'''

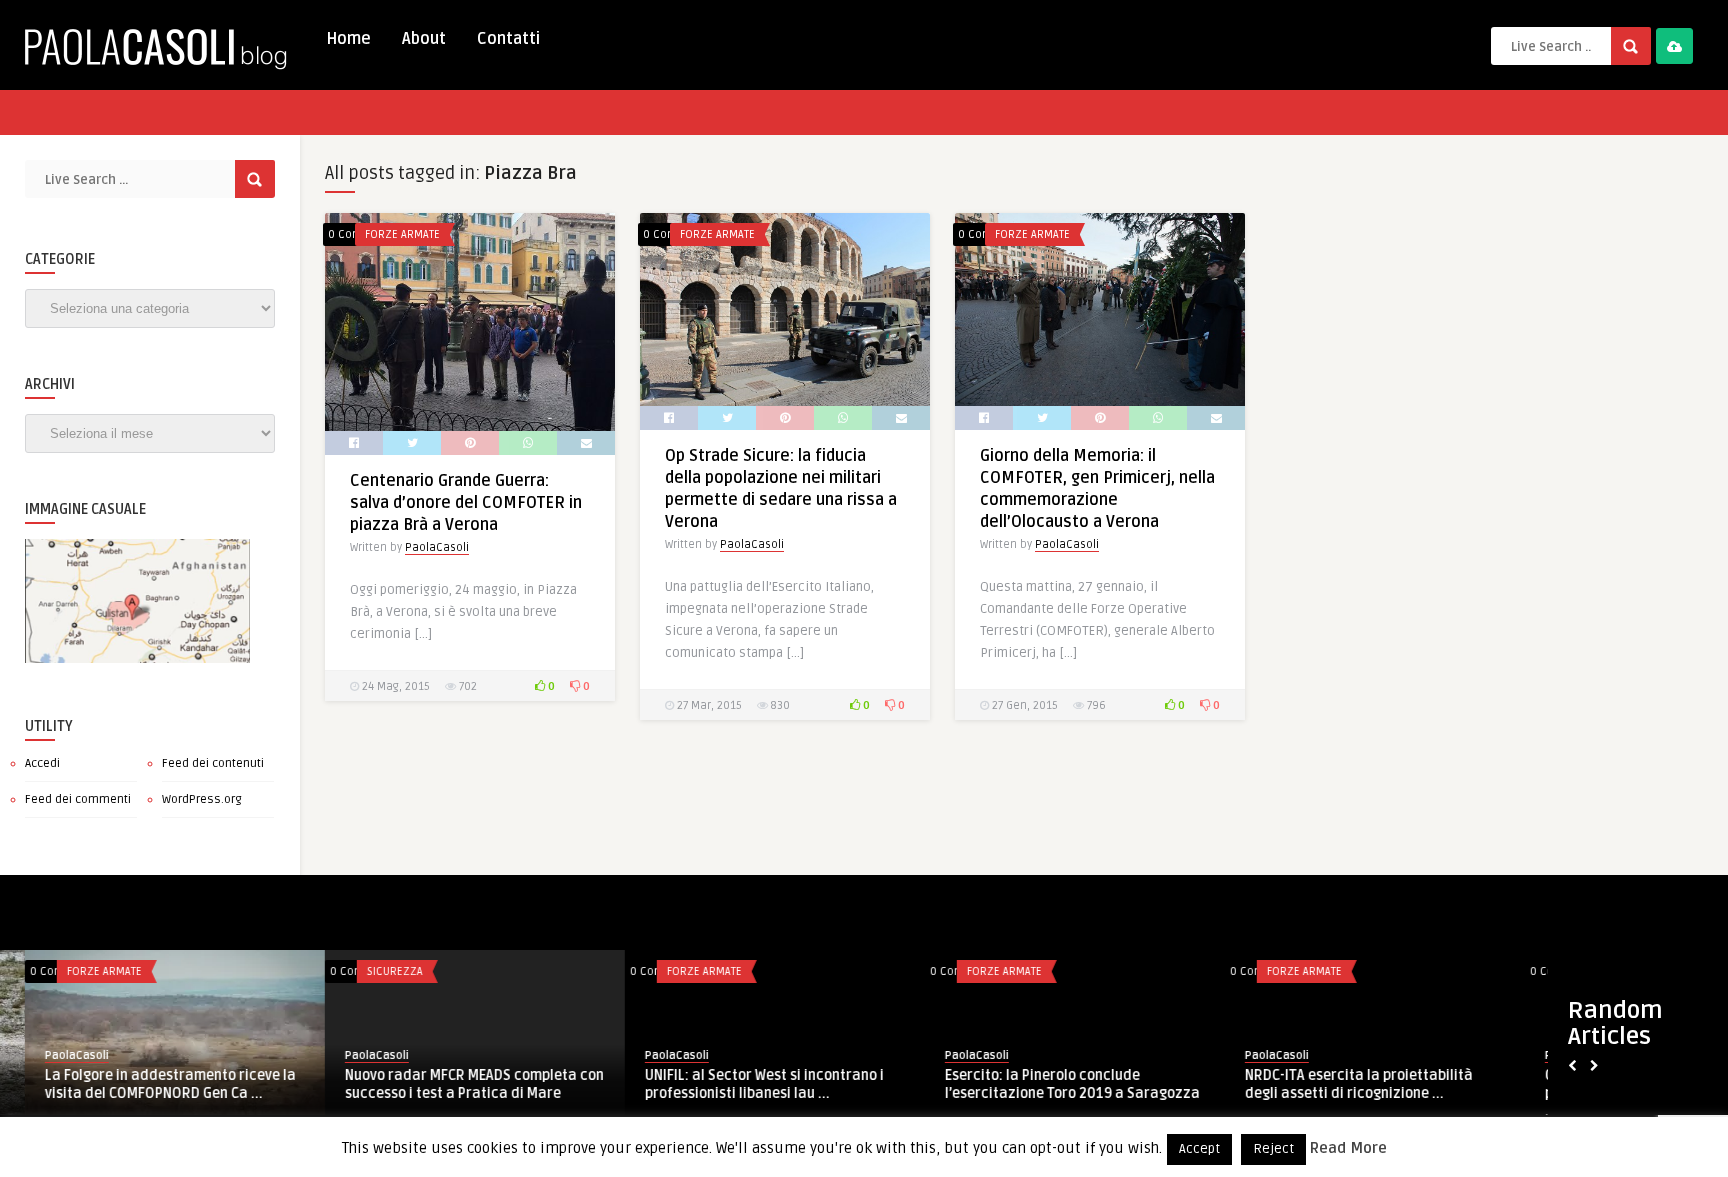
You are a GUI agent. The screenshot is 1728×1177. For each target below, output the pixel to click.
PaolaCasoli (437, 547)
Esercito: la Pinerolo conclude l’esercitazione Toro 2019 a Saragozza (1047, 1084)
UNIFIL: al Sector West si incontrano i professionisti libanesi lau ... (739, 1084)
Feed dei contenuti (213, 763)
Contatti (508, 39)
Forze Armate (402, 234)
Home (348, 39)
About (424, 39)
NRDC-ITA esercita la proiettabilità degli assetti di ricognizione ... (1334, 1085)
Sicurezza (370, 971)
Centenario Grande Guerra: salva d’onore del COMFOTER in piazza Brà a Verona (466, 503)
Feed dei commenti (78, 799)
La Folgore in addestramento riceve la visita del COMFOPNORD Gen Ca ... (145, 1084)
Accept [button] (1199, 1149)
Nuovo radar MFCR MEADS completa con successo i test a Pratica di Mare (449, 1084)
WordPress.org (202, 799)
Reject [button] (1273, 1149)
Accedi (42, 763)
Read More (1348, 1148)
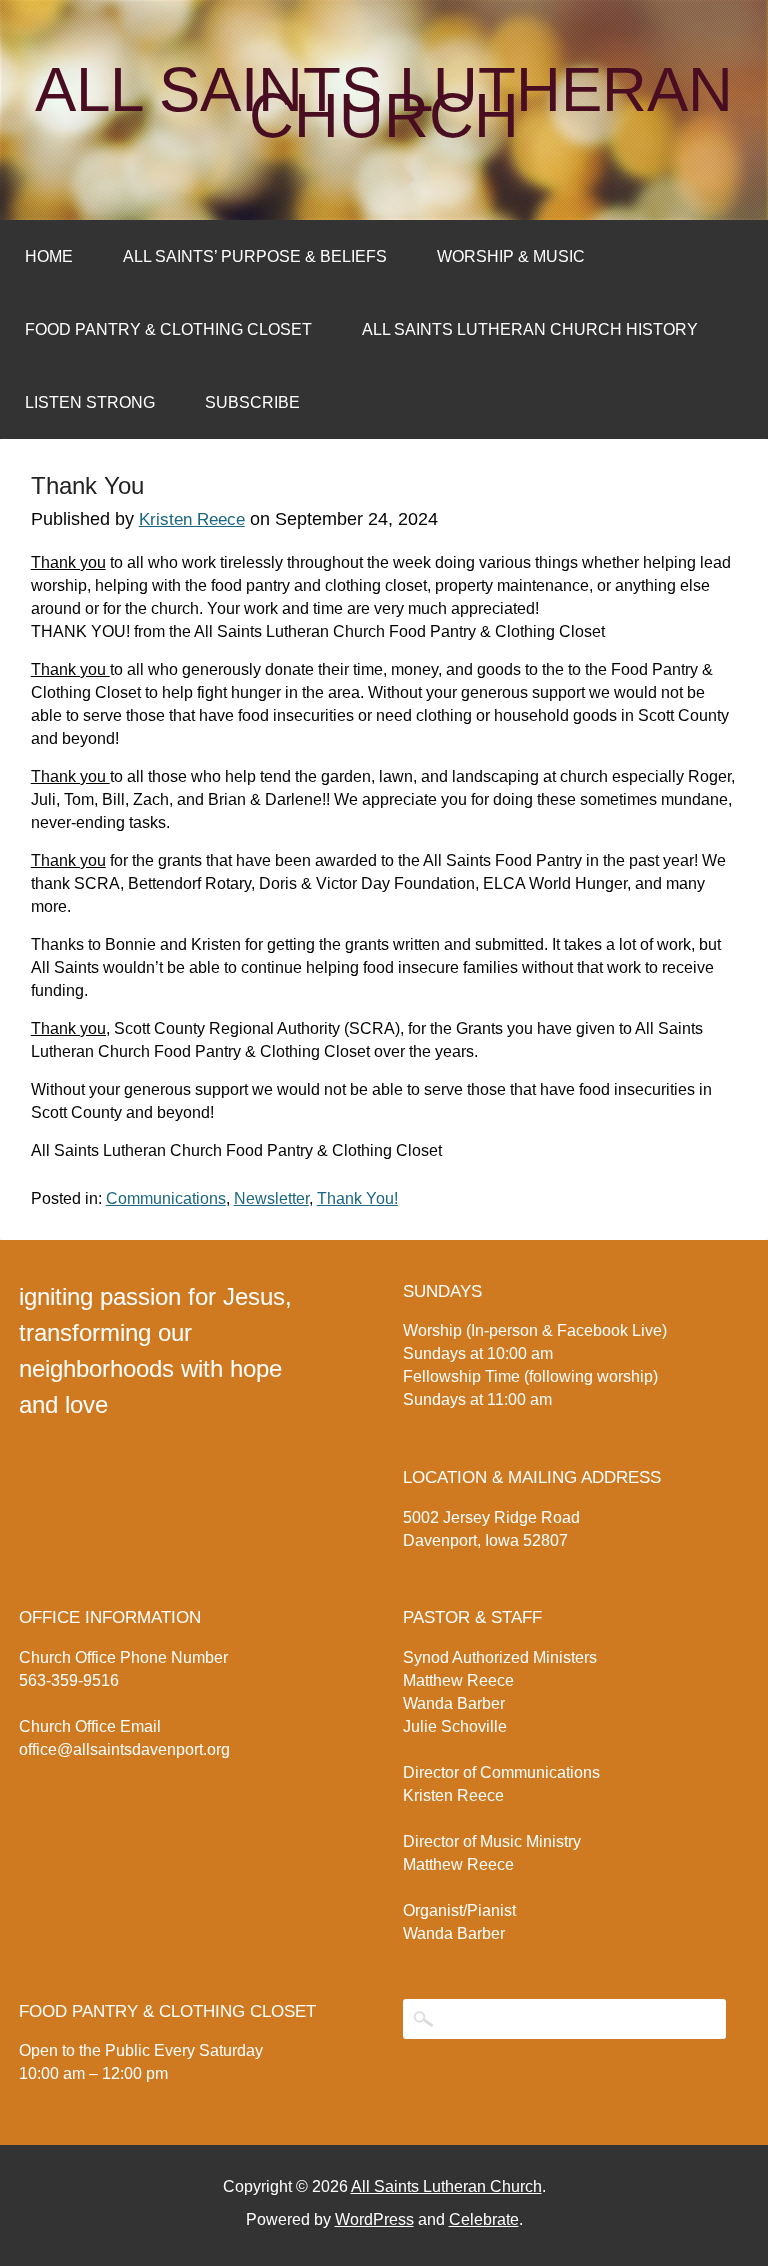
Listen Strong (90, 402)
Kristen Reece (192, 519)
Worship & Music (511, 256)
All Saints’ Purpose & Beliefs (255, 256)
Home (49, 256)
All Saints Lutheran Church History (530, 329)
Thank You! (357, 1198)
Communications (166, 1198)
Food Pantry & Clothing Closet (168, 329)
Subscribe (252, 402)
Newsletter (271, 1198)
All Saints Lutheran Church (384, 103)
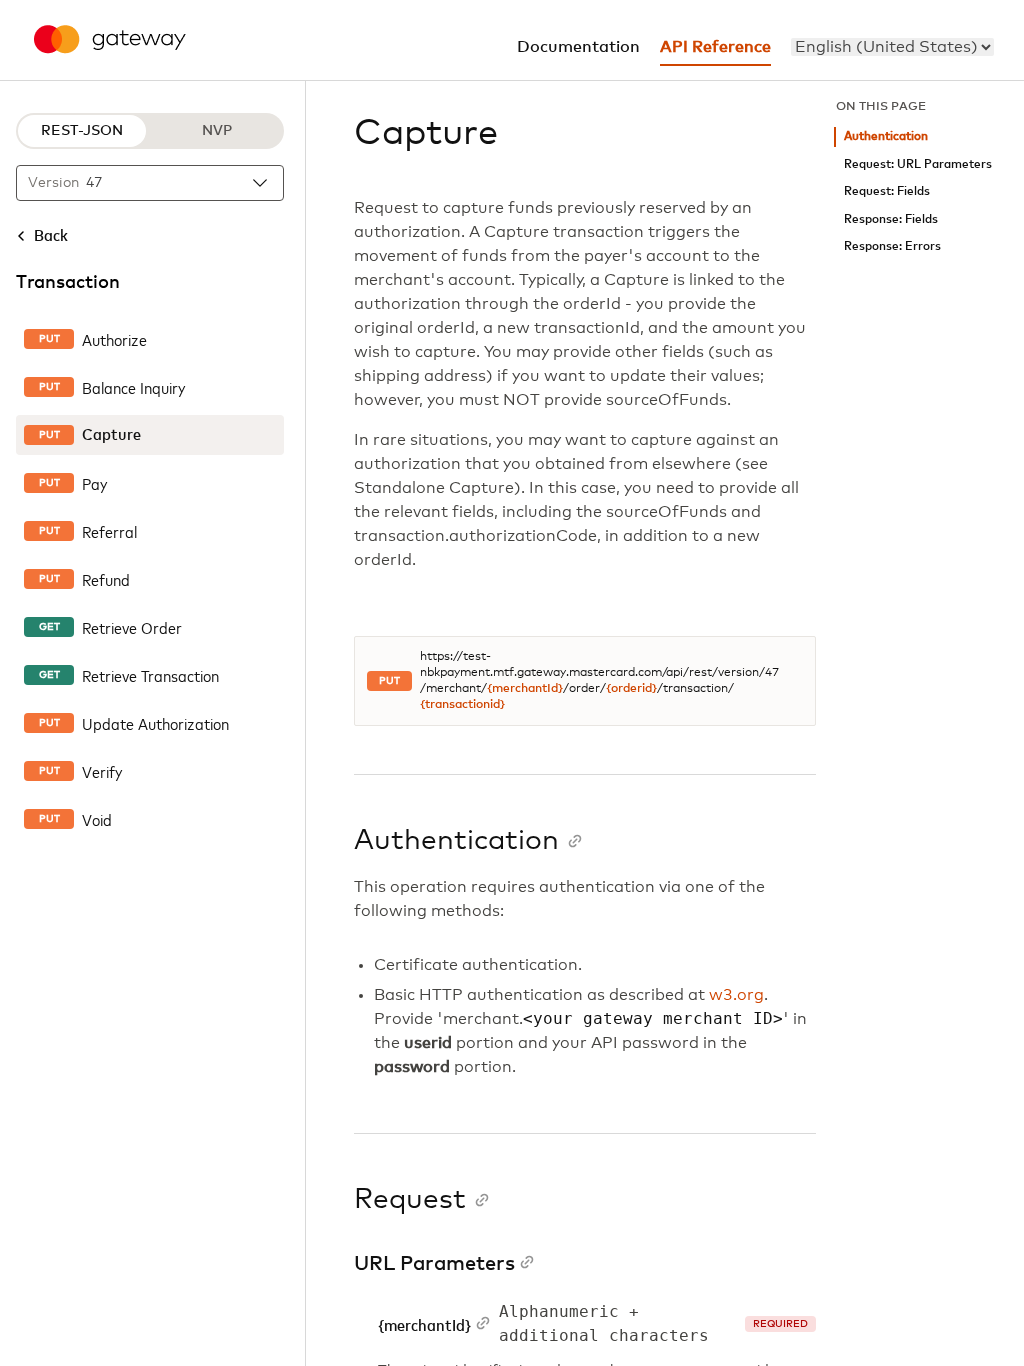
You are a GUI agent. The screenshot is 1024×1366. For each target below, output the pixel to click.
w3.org (736, 995)
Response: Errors (892, 246)
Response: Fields (891, 219)
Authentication (886, 136)
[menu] (892, 47)
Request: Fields (887, 191)
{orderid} (631, 689)
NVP (217, 131)
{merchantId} (525, 689)
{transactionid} (462, 705)
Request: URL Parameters (918, 164)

'''

▶ Directions: Could you set down the material above word for word while dropping its pictures?

▶ Task response:
You are a GUI agent. The screenshot is 1728×1177. For each target below, output the pixel to click.
PaolaCasoli (437, 547)
Esercito: la Pinerolo conclude l’esercitazione Toro 2019 a Saragozza (1047, 1084)
UNIFIL: al Sector West si incontrano i professionisti libanesi lau ... (739, 1084)
Feed dei contenuti (213, 763)
Contatti (508, 39)
Forze Armate (402, 234)
Home (348, 39)
About (424, 39)
NRDC-ITA esercita la proiettabilità degli assetti di ricognizione ... (1334, 1085)
Sicurezza (370, 971)
Centenario Grande Guerra: salva d’onore del COMFOTER in piazza Brà a Verona (466, 503)
Feed dei commenti (78, 799)
La Folgore in addestramento riceve la visita del COMFOPNORD Gen Ca ... (145, 1084)
Accept [button] (1199, 1149)
Nuovo radar MFCR MEADS completa con successo i test a Pratica di Mare (449, 1084)
WordPress.org (202, 799)
Reject [button] (1273, 1149)
Accedi (42, 763)
Read More (1348, 1148)
Listen Strong (90, 402)
Kristen Reece (192, 519)
Worship & Music (511, 256)
All Saints’ Purpose & Beliefs (255, 256)
Home (49, 256)
All Saints Lutheran Church History (530, 329)
Thank You! (357, 1198)
Communications (166, 1198)
Food Pantry & Clothing Closet (168, 329)
Subscribe (252, 402)
Newsletter (271, 1198)
All Saints Lutheran Church (384, 103)
You are a GUI agent. The screenshot is 1024×1366. For each target below, output the pixel to click.
w3.org (736, 995)
Response: Errors (892, 246)
Response: Fields (891, 219)
Authentication (886, 136)
[menu] (892, 47)
Request: Fields (887, 191)
{orderid} (631, 689)
NVP (217, 131)
{merchantId} (525, 689)
{transactionid} (462, 705)
Request: URL Parameters (918, 164)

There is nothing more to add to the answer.